IntronA is indicated for the treatment of adult patients with chronic hepatitis C who have elevated transaminases without liver decompensation and who are positive for hepatitis-C virus-RNA (HCV-RNA).
The best way to use IntronA in this indication is in combination with ribavirin.
Children three years of age and older and adolescents
IntronA is indicated, in a combination regimen with ribavirin, for the treatment of children three years of age and older and adolescents, who have chronic hepatitis C, not previously treated, without liver decompensation, and who are positive for HCV-RNA. When deciding not to defer treatment until adulthood, it is important to consider that the combination therapy induced a growth inhibition that resulted in reduced final adult height in some patients.
The decision to treat should be made on a case-by-case basis.
Treatment of patients with hairy cell leukaemia.
Chronic myelogenous leukaemia
Treatment of adult patients with Philadelphia-chromosome- or bcr/abl-translocation-positive chronic myelogenous leukaemia.
Clinical experience indicates that a haematological and cytogenetic major / minor response is obtainable in the majority of patients treated. A major cytogenetic response is defined by < 34 % Ph+ leukaemic cells in the bone marrow, whereas a minor response is ≥ 34 %, but < 90 % Ph+ cells in the marrow.
The combination of interferon alfa-2b and cytarabine (Ara-C) administered during the first 12 months of treatment has been demonstrated to significantly increase the rate of major cytogenetic responses and to significantly prolong the overall survival at three years when compared to interferon alfa-2b monotherapy.
As maintenance therapy in patients who have achieved objective remission (more than 50% reduction in myeloma protein) following initial induction chemotherapy.
Current clinical experience indicates that maintenance therapy with interferon alfa-2b prolongs the plateau phase; however, effects on overall survival have not been conclusively demonstrated.
Treatment of high-tumour-burden follicular lymphoma as adjunct to appropriate combination induction chemotherapy such as a CHOP-like regimen.
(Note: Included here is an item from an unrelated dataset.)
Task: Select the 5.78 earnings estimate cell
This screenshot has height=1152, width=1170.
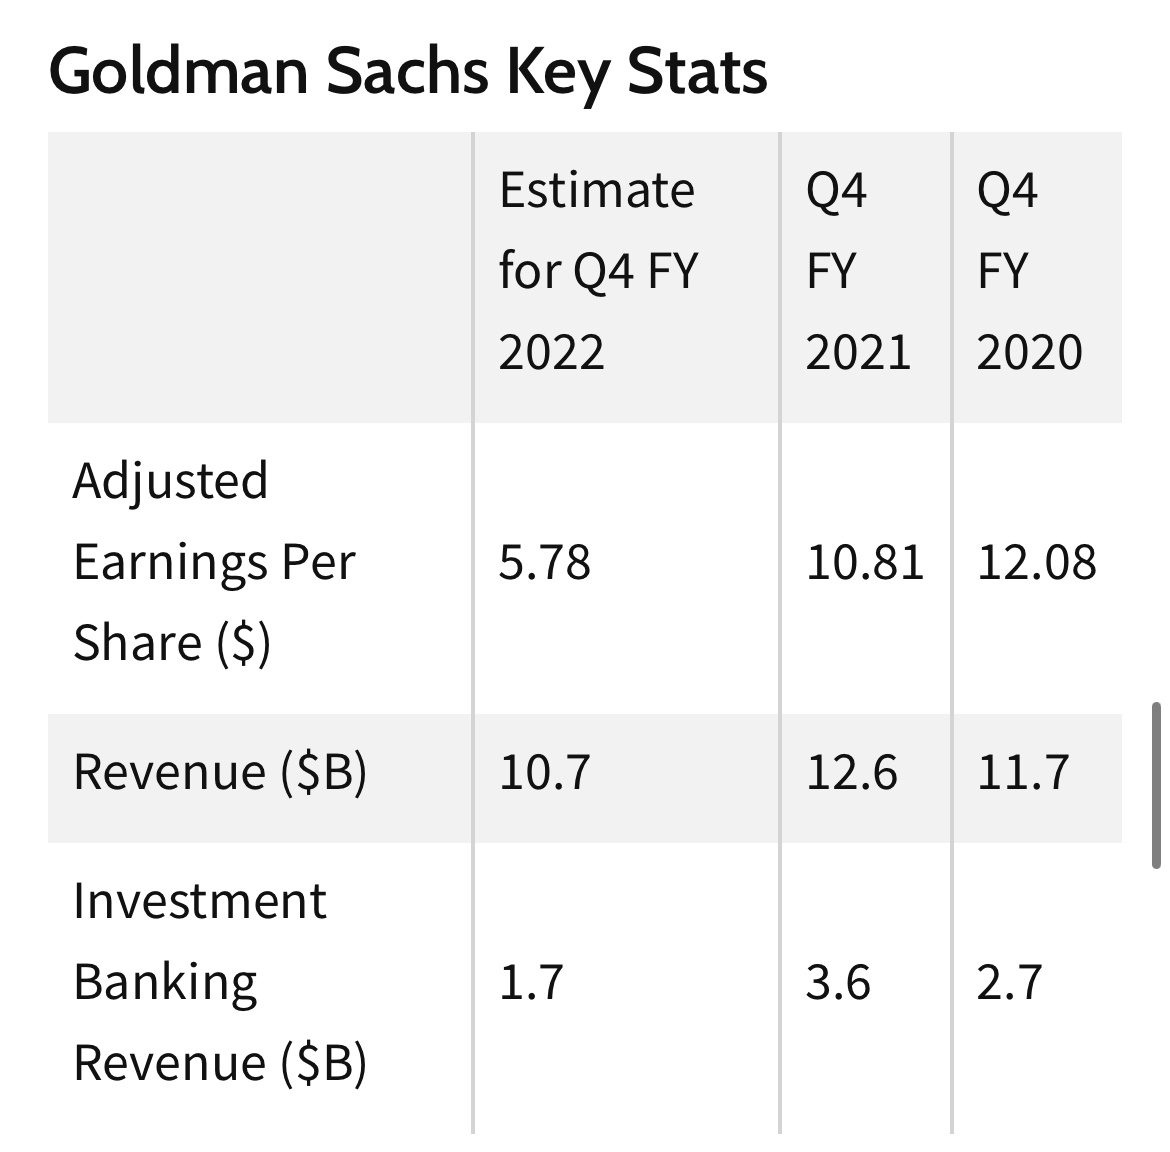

High tumour burden is defined as having at least one of the following: bulky tumour mass (> 7 cm), involvement of three or more nodal sites (each > 3 cm), systemic symptoms (weight loss > 10 %, pyrexia > 38°C for more than eight days, or nocturnal sweats), splenomegaly beyond the umbilicus, major organ obstruction or compression syndrome, orbital or epidural involvement, serous effusion, or leukaemia.
Treatment of carcinoid tumours with lymph node or liver metastases and with 'carcinoid syndrome'.
As adjuvant therapy in patients who are free of disease after surgery but are at high risk of systemic recurrence, e.g. patients with primary or recurrent (clinical or pathological) lymph-node.